Discussion:
[Check_mk (english)] Alert off a stale check_mk check
Christopher Bowlby
2018-06-14 13:59:48 UTC
Permalink
Hi,

I ran into an issue the other day where the check_mk agent check stalled on
a target server and simply got stuck. A custom script essentially hung
while checking, thereby causing the check_mk agent to hang. I will be
looking into preventing that from our custom check, but it did bring to
light an issue that we did not receive an alert reporting that the results
have gone stale.

My question is, is it possible to alert off a stale state, and if so where
would I configure it to trigger after 5 minutes?
Paul
2018-06-14 14:08:18 UTC
Permalink
You can alert off the (active) Check MK service. Seems like it should have
been in a CRITICAL state per your description below, either due to a time
out or some other scenario.
Post by Christopher Bowlby
Hi,
I ran into an issue the other day where the check_mk agent check stalled
on a target server and simply got stuck. A custom script essentially hung
while checking, thereby causing the check_mk agent to hang. I will be
looking into preventing that from our custom check, but it did bring to
light an issue that we did not receive an alert reporting that the results
have gone stale.
My question is, is it possible to alert off a stale state, and if so where
would I configure it to trigger after 5 minutes?
_______________________________________________
checkmk-en mailing list
Manage your subscription or unsubscribe
http://lists.mathias-kettner.de/mailman/listinfo/checkmk-en
Christopher Bowlby
2018-06-14 15:36:25 UTC
Permalink
Hi Paul,

It was in a critical state which why I was confused about not seeing an
alert.

I've upgraded the instance from 1.2.8pxx to the latest 1.4.x stable and
configured a fall back address to see if that will help address not seeing
an alert.

Prior to this change I had no blocking or filtering of any service
notifications in anyway and we have received other alerts from the
monitoring instance in the past, so I'm still unsure why no alert was
triggered.
Post by Paul
You can alert off the (active) Check MK service.
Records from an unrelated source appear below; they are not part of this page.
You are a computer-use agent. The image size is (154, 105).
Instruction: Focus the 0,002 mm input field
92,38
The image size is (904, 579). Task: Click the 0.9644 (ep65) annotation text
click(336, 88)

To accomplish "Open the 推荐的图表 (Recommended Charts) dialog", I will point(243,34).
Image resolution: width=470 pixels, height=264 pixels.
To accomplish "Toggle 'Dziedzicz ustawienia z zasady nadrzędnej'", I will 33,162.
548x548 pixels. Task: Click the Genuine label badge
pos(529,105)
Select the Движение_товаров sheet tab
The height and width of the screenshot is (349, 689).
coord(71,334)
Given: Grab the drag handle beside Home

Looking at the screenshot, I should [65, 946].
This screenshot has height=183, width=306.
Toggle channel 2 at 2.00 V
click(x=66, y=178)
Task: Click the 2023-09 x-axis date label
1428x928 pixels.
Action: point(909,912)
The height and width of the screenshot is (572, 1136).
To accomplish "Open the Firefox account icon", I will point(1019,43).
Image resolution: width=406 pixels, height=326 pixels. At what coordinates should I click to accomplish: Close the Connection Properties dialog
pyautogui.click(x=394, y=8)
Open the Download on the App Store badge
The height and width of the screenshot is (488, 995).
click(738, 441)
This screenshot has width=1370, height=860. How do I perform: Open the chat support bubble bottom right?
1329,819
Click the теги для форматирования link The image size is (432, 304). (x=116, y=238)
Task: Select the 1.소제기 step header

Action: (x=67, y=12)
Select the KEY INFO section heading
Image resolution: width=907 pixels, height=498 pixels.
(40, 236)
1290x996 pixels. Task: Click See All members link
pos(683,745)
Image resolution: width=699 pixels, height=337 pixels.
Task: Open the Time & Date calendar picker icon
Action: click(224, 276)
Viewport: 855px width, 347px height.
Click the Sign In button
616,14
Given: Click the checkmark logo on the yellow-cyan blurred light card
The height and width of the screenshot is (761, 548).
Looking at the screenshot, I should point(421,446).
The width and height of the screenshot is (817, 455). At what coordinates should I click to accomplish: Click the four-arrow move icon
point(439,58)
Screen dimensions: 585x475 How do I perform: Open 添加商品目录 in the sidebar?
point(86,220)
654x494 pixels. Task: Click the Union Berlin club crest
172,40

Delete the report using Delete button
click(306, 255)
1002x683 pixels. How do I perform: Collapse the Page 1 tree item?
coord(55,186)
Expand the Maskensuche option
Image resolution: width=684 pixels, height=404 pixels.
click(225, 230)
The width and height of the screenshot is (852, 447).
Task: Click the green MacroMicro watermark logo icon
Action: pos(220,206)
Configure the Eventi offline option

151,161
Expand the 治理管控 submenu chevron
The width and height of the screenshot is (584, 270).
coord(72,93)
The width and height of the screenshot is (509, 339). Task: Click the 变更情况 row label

Seems like it should have
been in a CRITICAL state per your description below, either due to a time
out or some other scenario.
Post by Christopher Bowlby
Hi,
I ran into an issue the other day where the check_mk agent check stalled
on a target server and simply got stuck. A custom script essentially hung
while checking, thereby causing the check_mk agent to hang. I will be
looking into preventing that from our custom check, but it did bring to
light an issue that we did not receive an alert reporting that the results
have gone stale.
My question is, is it possible to alert off a stale state, and if so
where would I configure it to trigger after 5 minutes?
_______________________________________________
checkmk-en mailing list
Manage your subscription or unsubscribe
http://lists.mathias-kettner.de/mailman/listinfo/checkmk-en
Paul
2018-06-14 15:49:58 UTC
Permalink
Are you receiving notifications from other hosts/services?
Post by Christopher Bowlby
Hi Paul,
It was in a critical state which why I was confused about not seeing an
alert.
I've upgraded the instance from 1.2.8pxx to the latest 1.4.x stable and
configured a fall back address to see if that will help address not seeing
an alert.
Prior to this change I had no blocking or filtering of any service
notifications in anyway and we have received other alerts from the
monitoring instance in the past, so I'm still unsure why no alert was
triggered.
Post by Paul
You can alert off the (active) Check MK service. Seems like it should
have been in a CRITICAL state per your description below, either due to a
time out or some other scenario.
Post by Christopher Bowlby
Hi,
I ran into an issue the other day where the check_mk agent check stalled
on a target server and simply got stuck. A custom script essentially hung
while checking, thereby causing the check_mk agent to hang. I will be
looking into preventing that from our custom check, but it did bring to
light an issue that we did not receive an alert reporting that the results
have gone stale.
My question is, is it possible to alert off a stale state, and if so
where would I configure it to trigger after 5 minutes?
_______________________________________________
checkmk-en mailing list
Manage your subscription or unsubscribe
http://lists.mathias-kettner.de/mailman/listinfo/checkmk-en
Christopher Bowlby
2018-06-14 16:11:12 UTC
Permalink
Yes, and I confirmed that with setting services and hosts into a test
critical state.
Post by Paul
Are you receiving notifications from other hosts/services?
Post by Christopher Bowlby
Hi Paul,
It was in a critical state which why I was confused about not seeing an
alert.
I've upgraded the instance from 1.2.8pxx to the latest 1.4.x stable and
configured a fall back address to see if that will help address not seeing
an alert.
Prior to this change I had no blocking or filtering of any service
notifications in anyway and we have received other alerts from the
monitoring instance in the past, so I'm still unsure why no alert was
triggered.
Post by Paul
You can alert off the (active) Check MK service. Seems like it should
have been in a CRITICAL state per your description below, either due to a
time out or some other scenario.
Post by Christopher Bowlby
Hi,
I ran into an issue the other day where the check_mk agent check
stalled on a target server and simply got stuck. A custom script
essentially hung while checking, thereby causing the check_mk agent to
hang. I will be looking into preventing that from our custom check, but it
did bring to light an issue that we did not receive an alert reporting that
the results have gone stale.
My question is, is it possible to alert off a stale state, and if so
where would I configure it to trigger after 5 minutes?
_______________________________________________
checkmk-en mailing list
Manage your subscription or unsubscribe
http://lists.mathias-kettner.de/mailman/listinfo/checkmk-en
Paul
2018-06-14 16:51:10 UTC
Permalink
So the check maybe went stale before you it had a chance to alert/notify.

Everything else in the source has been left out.